Soon I will be off on vacation in Costa Rica! I am extremely excited.

We will be visiting parks, a wildlife refuge, going on bird-watching tours…and maybe, if I’m lucky enough, I’ll spot a Costa Rican bumblebee!

I just assumed Costa Rica has bumblebees because bumblebees can be found in the tropics. With a little research I found that Costa Rica does have bumblebees: Bombus ephippiatus.

Bombus ephippiatus
Apparently this is Bombus ephippiatus. I’m surprised by how dark her wings are. This species has colour variations with different amounts of yellow, black, and orange fur. Look at the fantastic balls of pollen on her back legs! What a beauty. With thanks to

Bombus ephippiatus is sometimes referred to as the “Mexican bumblebee,” because it’s found in Mexico and surrounding areas.

I couldn’t find much information on Bombus ephippiatus, maybe because it hasn’t been studied as much as other bumblebee species.

I did find two papers of interest. One was published back in 1985 and compared Costa Rican Bombus ephippiatus with temperate species of bumblebees. Like most tropical bumblebee species, Bombus ephippiatus produced more bumblebees in their colony compared to temperate species, and new queens didn’t have to hibernate before starting their own colonies. (New bumblebee queens in temperate zones, once they are fertilized, dig a hole in the ground and hibernate during the winter until spring.)

The second paper I found was published more recently in 2012, and compared Mexican Bombus ephippiatus to a temperate species, Bombus impatiens, in terms of pollination of greenhouse tomatoes. Bombus impatiens is a popular species for pollination of greenhouse tomatoes…and it is also the species I studied for my PhD thesis! Hooray, Bombus impatiens! (I also used Bombus bimaculatus in my experiments, and I am quite fond of that species, too. They are sometimes called the “two-spotted bumblebee,” because of the two yellow spots on its abdomen. The Bombus bimaculatus I worked with were exceptionally calm. We referred to them affectionately as “bims.” But I digress…)

The authors of the second paper found that Bombus ephippiatus was just as good at pollinating greenhouse tomato plants as Bombus impatiens.
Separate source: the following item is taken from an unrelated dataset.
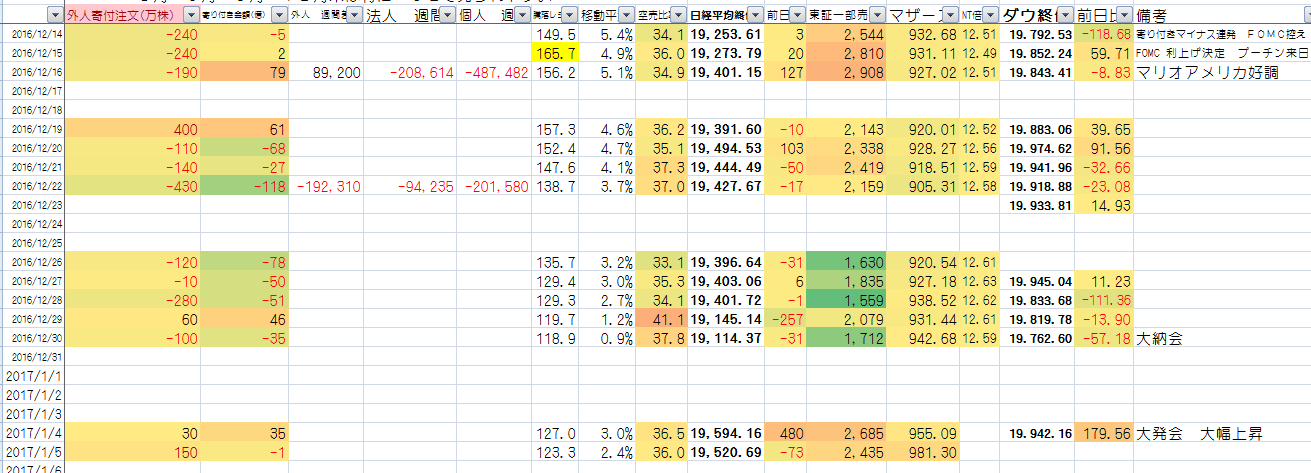The width and height of the screenshot is (1311, 473).
Task: Open filter dropdown for 外人寄付注文(万株) column
Action: pyautogui.click(x=191, y=16)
Which is interesting, because apparently Mexico has been importing colonies of Bombus impatiens to pollinate their greenhouse tomatoes, when it looks like they already had a good pollinator in their backyard…
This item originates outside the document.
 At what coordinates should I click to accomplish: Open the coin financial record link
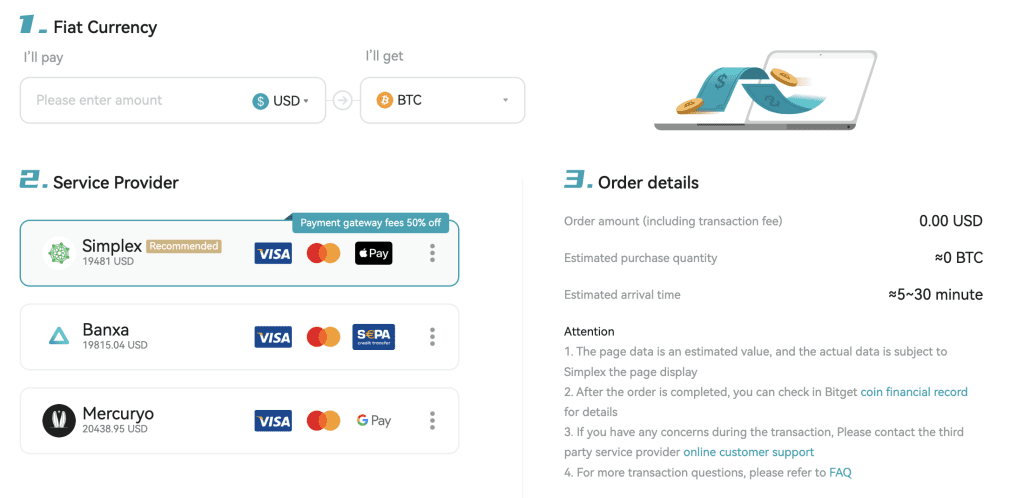click(914, 392)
So although I’ll certainly be marvelling at all the Costa Rican wildlife (Monkeys! Birds! Sloths! Turtles! EEEEEeeeeeeeeeeee, I can’t wait!!), I’ll also have my eyes wide open in case I cross paths with a Costa Rican bumblebee.
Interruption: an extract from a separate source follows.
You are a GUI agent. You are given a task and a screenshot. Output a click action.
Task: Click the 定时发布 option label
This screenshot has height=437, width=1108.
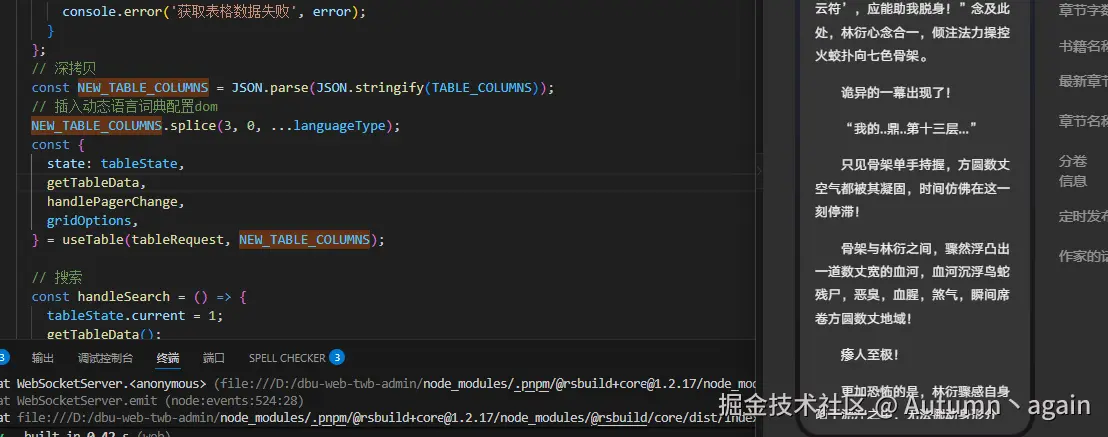1083,216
Here is a photo of Bombus bimaculatus:

Bombus bimaculatus. See the two yellow ridges (stripes) on her abdomen? Thanks to In my experiments, that nice round smooth spot on her thorax is where we would glue a numbered plastic tag.

And here is a photo of Bombus impatiens:

Bombus impatiens
Bombus impatiens. This species only has one ridge (stripe) of yellow on its abdomen. Thanks to



Laverty, T. M. & Plowright, R. C. (1985). Comparative bionomics of temperate and tropical bumble bees with special reference to Bombus ephippiatus (Hymenoptera: Apidae). Canadian Entomologist, 117, 467-474.

Torres-Ruiz, A., & Jones, R. W. (2012). Comparison of the efficiency of the bumble bees Bombus impatiens and Bombus ephippiatus (Hymenoptera: Apidae) as pollinators of tomato in greenhouses. Journal of Economic Entomology, 105(6), 1871-1877.